**LISTED ENTRIES**
• • • •

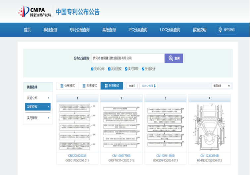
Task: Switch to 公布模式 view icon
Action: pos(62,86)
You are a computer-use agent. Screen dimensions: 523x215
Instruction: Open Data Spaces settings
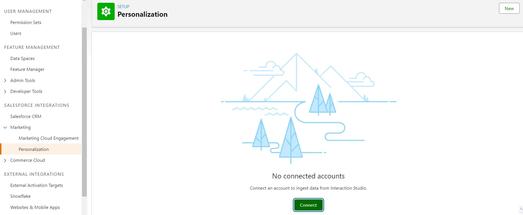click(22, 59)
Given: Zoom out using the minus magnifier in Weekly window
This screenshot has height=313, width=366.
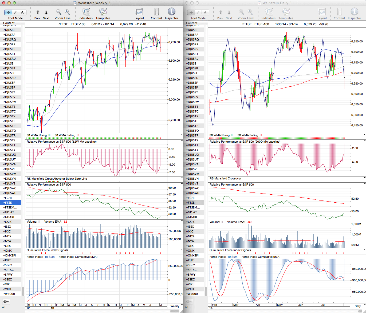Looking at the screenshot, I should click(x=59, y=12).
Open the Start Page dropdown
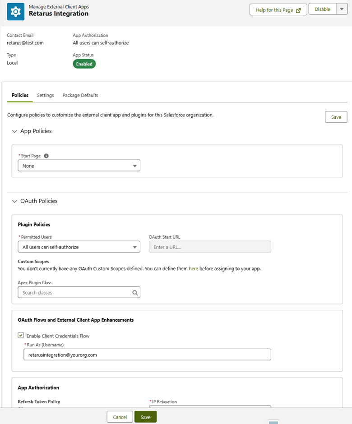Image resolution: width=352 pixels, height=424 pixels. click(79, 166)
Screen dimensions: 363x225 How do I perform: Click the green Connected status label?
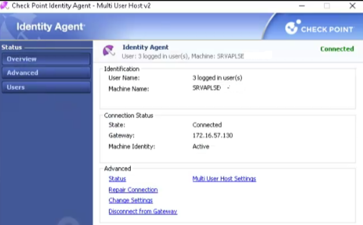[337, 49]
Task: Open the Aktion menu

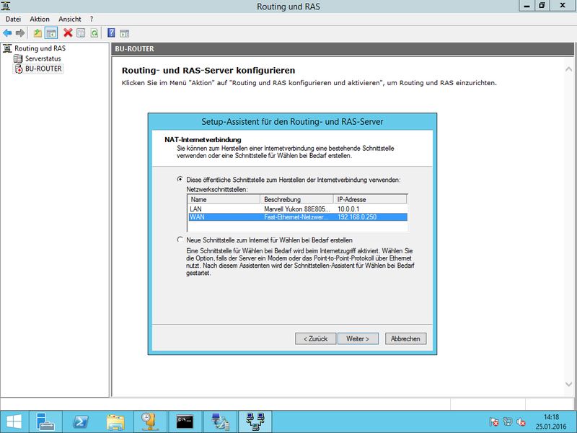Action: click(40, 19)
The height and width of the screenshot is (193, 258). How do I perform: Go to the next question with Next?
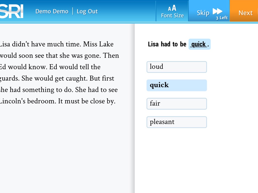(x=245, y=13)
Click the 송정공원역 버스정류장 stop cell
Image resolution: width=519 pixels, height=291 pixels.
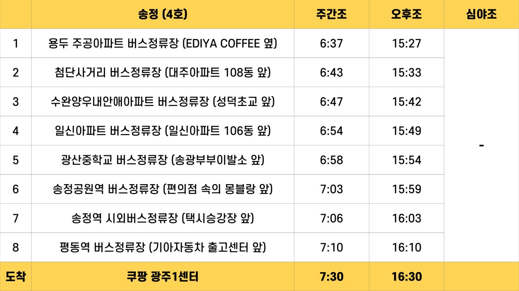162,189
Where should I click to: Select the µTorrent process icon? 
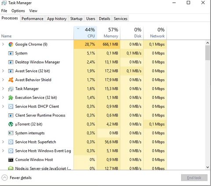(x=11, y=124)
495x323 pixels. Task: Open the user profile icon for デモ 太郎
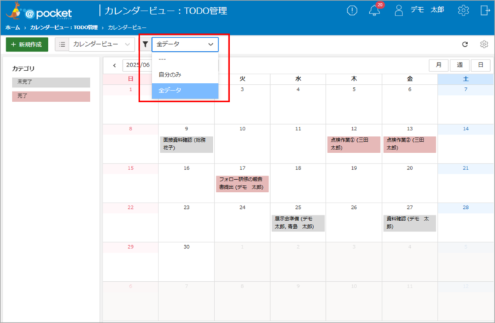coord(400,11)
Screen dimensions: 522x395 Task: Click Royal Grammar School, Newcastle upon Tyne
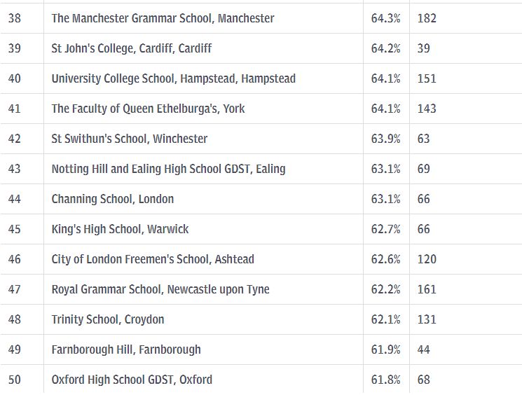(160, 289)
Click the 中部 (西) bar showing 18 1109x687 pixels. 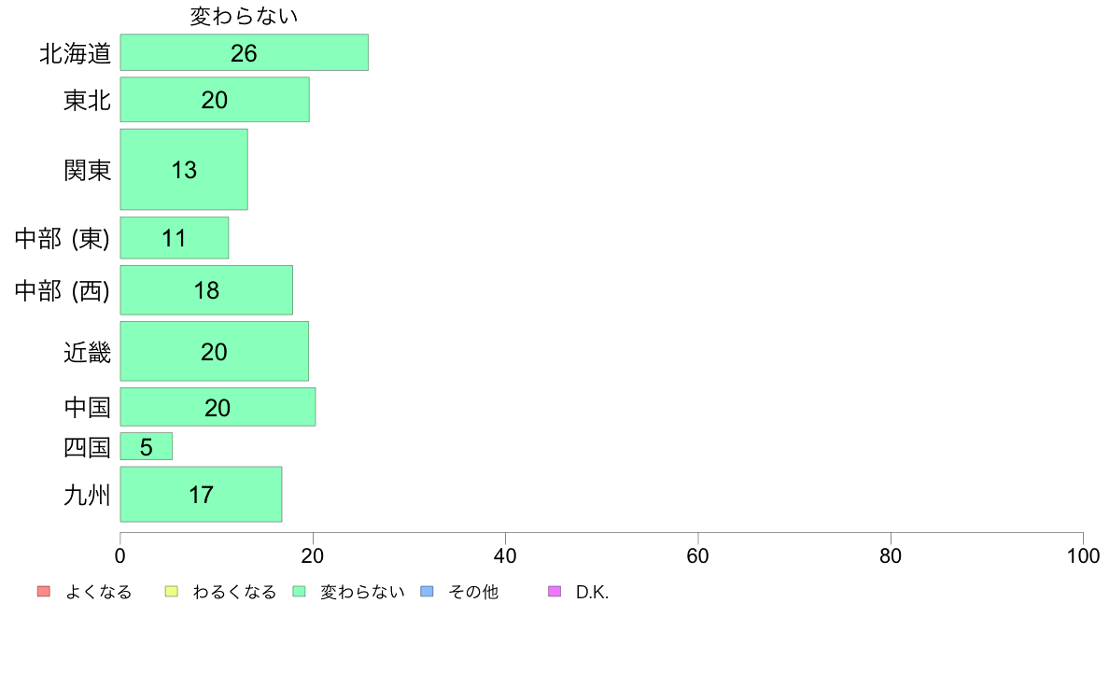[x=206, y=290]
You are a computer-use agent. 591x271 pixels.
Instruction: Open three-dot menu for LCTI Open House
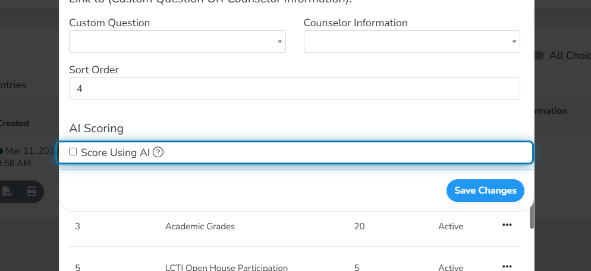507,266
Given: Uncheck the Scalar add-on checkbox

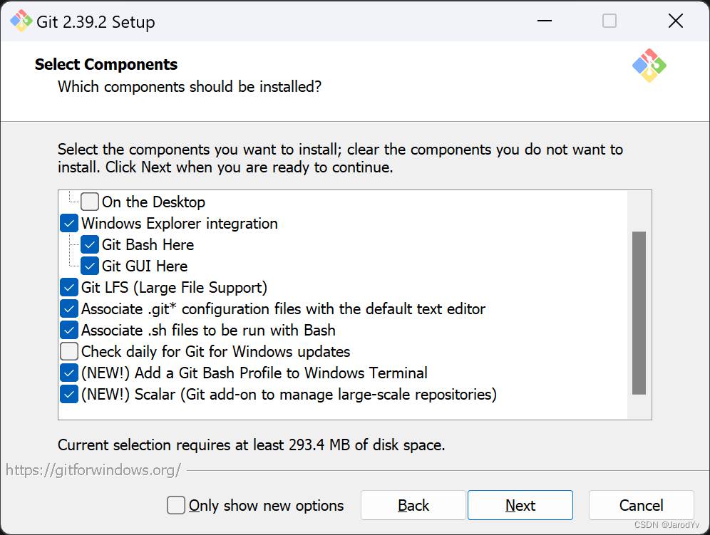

• • • •

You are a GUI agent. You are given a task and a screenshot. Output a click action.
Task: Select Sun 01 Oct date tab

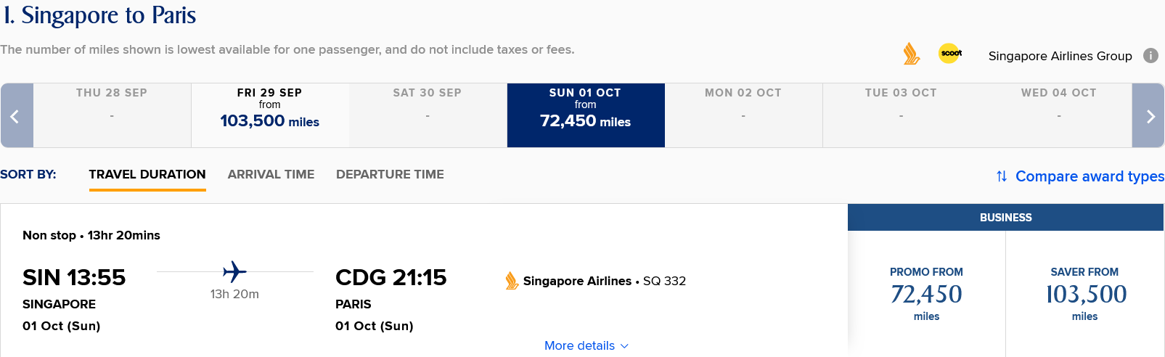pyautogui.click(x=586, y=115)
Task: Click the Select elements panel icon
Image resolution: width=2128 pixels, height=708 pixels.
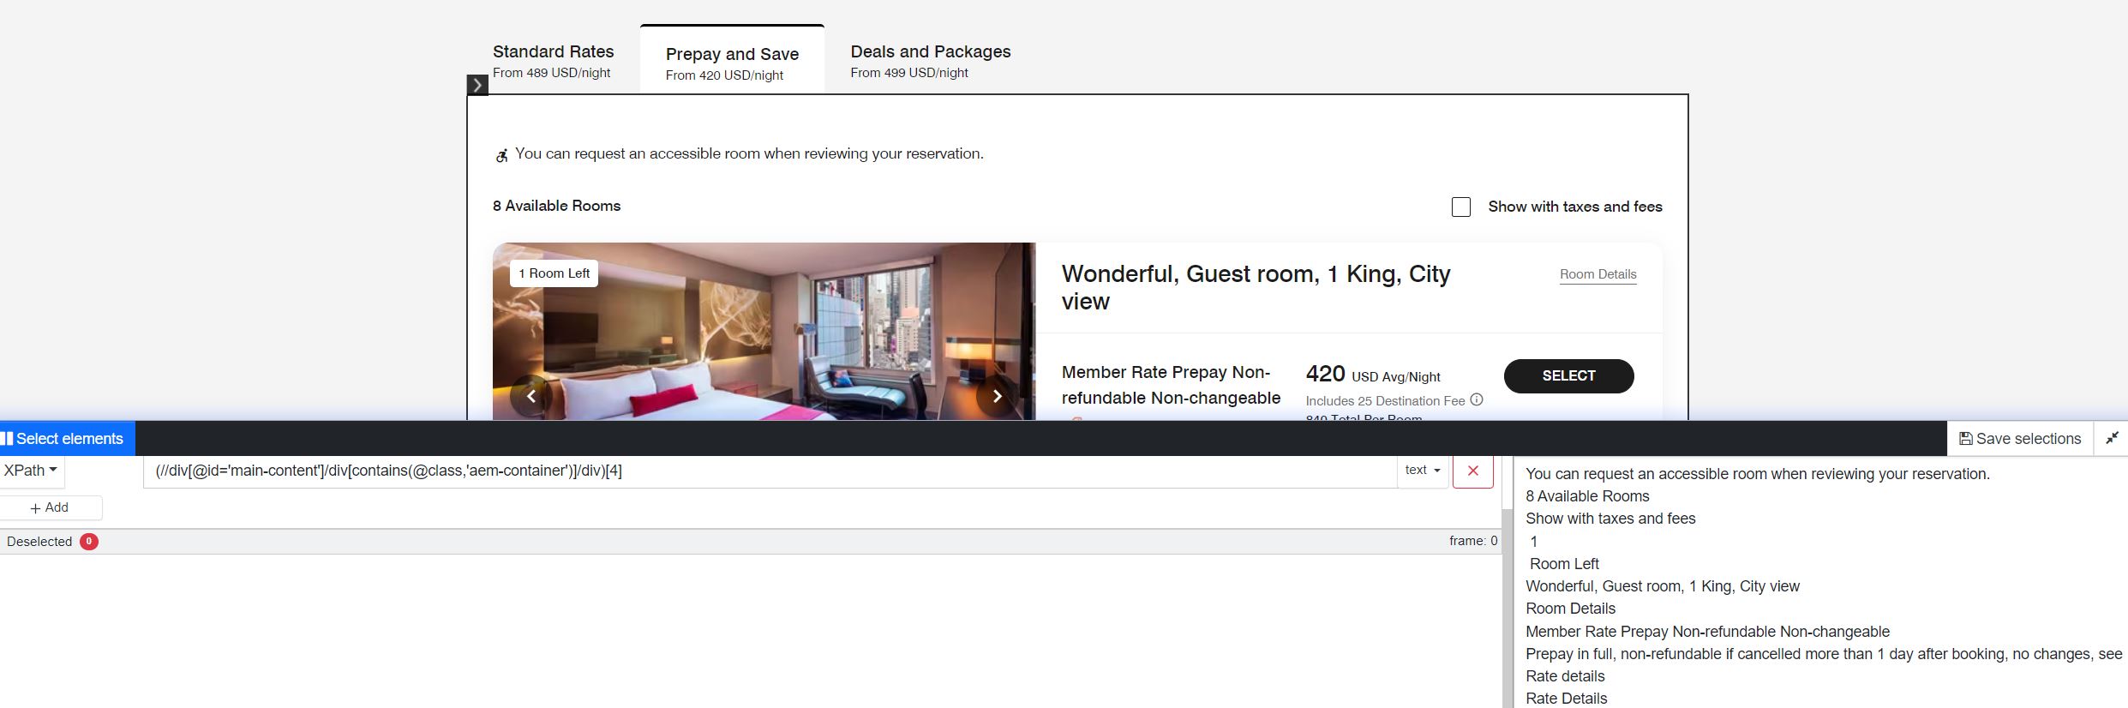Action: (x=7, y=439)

• • • •

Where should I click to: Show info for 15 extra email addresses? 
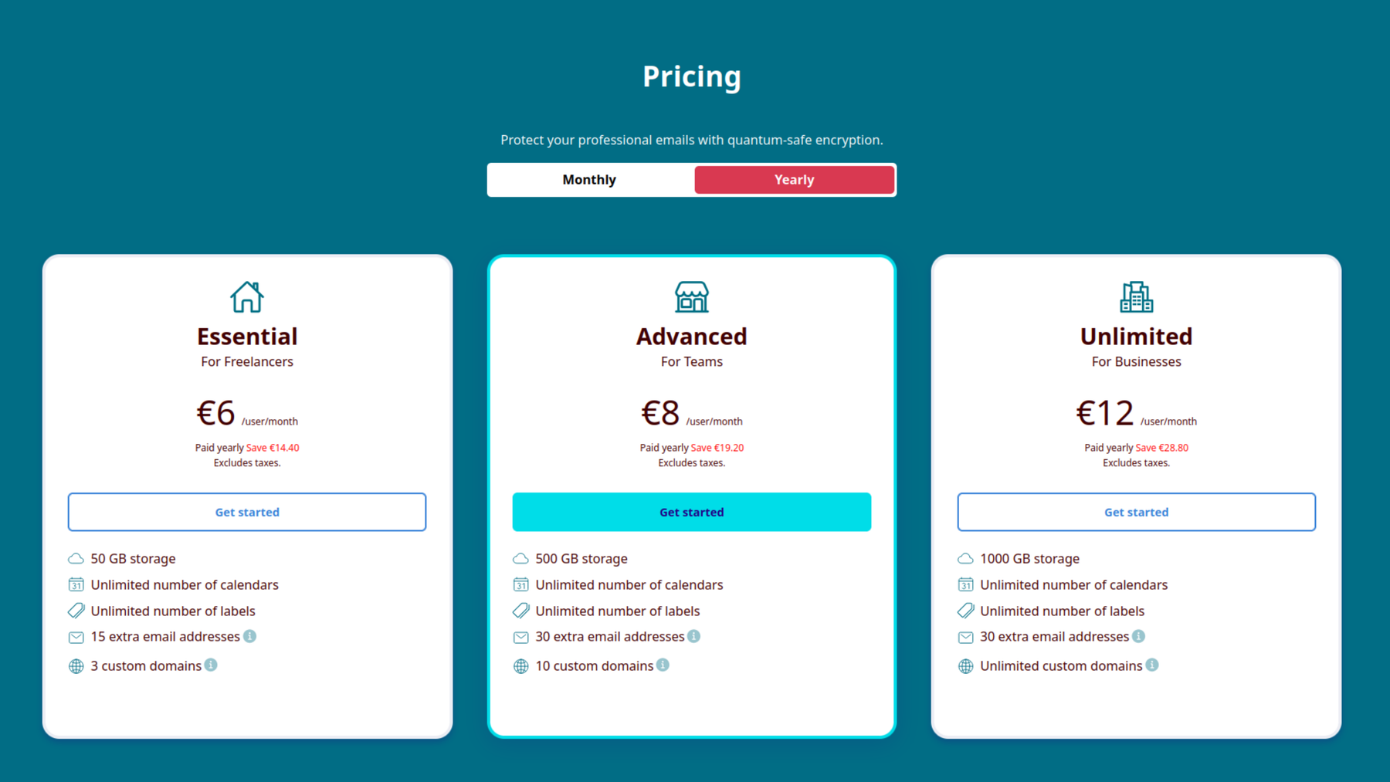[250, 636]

• • • •

Whenever the word "agent" shows up in a line of the entries, list that line.

You are a computer-use agent. Screen dimensions: 523x215
You are a computer-use agent. 591x271 pixels.
You are a GUI agent. You are given a task and a screenshot. Output a click action.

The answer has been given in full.